A criminal mastermind and unrivaled pilot, Ia has spent her life terrorizing the Olympus Commonwealth, the imperialist nation that destroyed her home. When the Commonwealth captures her and her true identity is exposed, they see Ia’s age and talent as an opportunity: by forcing her to serve them, they will prove that no one is beyond their control.
Soon, Ia is trapped at the Commonwealth’s military academy, desperately plotting her escape. But new acquaintances—including Brinn, a seemingly average student with a closely-held secret, and their charming Flight Master, Knives—cause Ia to question her own alliances. Can she find a way to escape the Commonwealth’s clutches before these bonds deepen?

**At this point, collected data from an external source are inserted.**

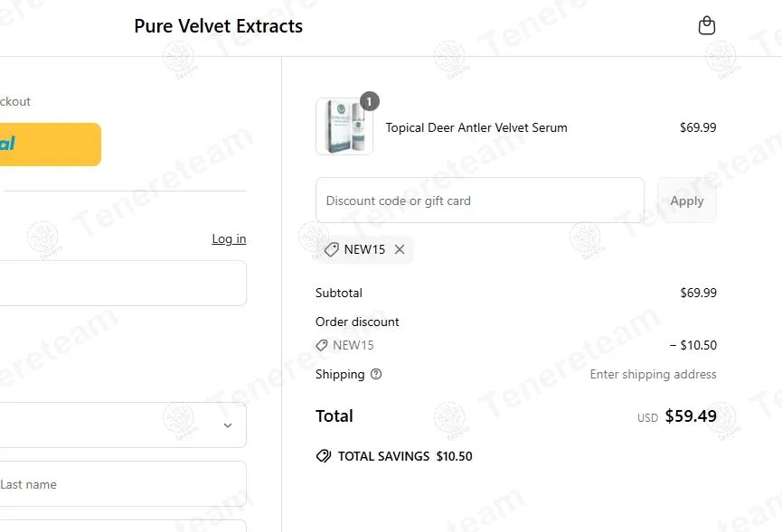Viewport: 782px width, 532px height.
Task: Open the Shipping help question icon
Action: [376, 374]
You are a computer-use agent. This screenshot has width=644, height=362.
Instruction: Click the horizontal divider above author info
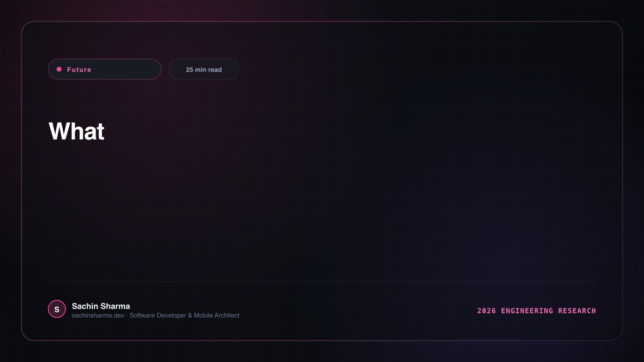pyautogui.click(x=322, y=281)
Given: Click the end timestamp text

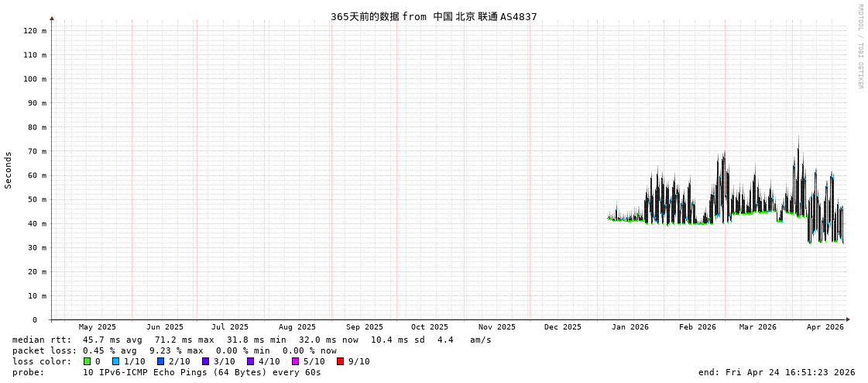Looking at the screenshot, I should [x=776, y=372].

ARC provided by Albert Whitman & Company via NetGalley for an honest review.
This is a solid science fiction adventure that was a lot of fun to read. You really need to suspend disbelief that whole premise of a 17 year old being the dreaded notorious outlaw Ia Cocha, and that once she is caught she is sent to a military academy as her punishment, you are in for a really good story with some great female characters and a light romance.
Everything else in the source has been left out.